Par ordonnance du 11/07/2017, le président du tribunal de commerce d’Annecy a autorisé Me Y à se faire assister de Me B, huissier de justice, avec pour mission notamment de dresser inventaire des biens sis dans le chalet propriété de la société F, de faire changer les serrures, de mettre sous séquestre tous objets de valeur et de tous documents comptables, et de procéder à un état des lieux.

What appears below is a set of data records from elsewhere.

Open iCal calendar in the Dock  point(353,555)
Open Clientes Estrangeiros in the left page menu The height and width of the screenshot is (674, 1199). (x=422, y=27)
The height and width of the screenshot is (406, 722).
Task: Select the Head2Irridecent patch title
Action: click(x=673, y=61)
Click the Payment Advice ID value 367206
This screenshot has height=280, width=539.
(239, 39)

Suite à l’assignation en référé à bref délai de la société F G, de la société PLANET et de l’Office des faillites de Genève, par les sociétés F G, C SA et VS TWO ainsi que M. Z, aux fins de voir rétracter et annuler ces ordonnances, devant le
juge des référés du tribunal de commerce d’Annecy, la société GREENHARBOUR intervenant volontairement à l’instance, celui-ci a, par ordonnance du 12/10/2017 :
— rejeté les demandes en nullité quant aux irrégularités de forme des assignations,
— déclaré irrecevables les demandes de M. X,
— déclaré recevable les demandes de la société PLANET représentée par l’Office des faillites de Genève au titre de la requête du 29/06/2017,
— déclaré irrecevables les demandes des sociétés VS TWO et F G et l’intervention volontaire de la société C SA,
— déclaré recevable les demandes de M. Z au titre de l’assignation en rétractation,
— débouté M. Z de ses demandes de nullité et de rétractation des ordonnances sur requête des 30/06/2017 et 11/07/2017,
— condamné solidairement M. Z et les sociétés F G, C SA et VS TWO à payer respectivement les sommes de 3.000 euros et 800 euros à l’Office des faillites de Genève et à la société GREENHARBOUR au titre des frais irrépétibles visés à l’article 700 du code de procédure civile ainsi qu’aux dépens.
Les sociétés F G, C SA et VS TWO et M. Z ont relevé appel de cette décision le 16/10/2017.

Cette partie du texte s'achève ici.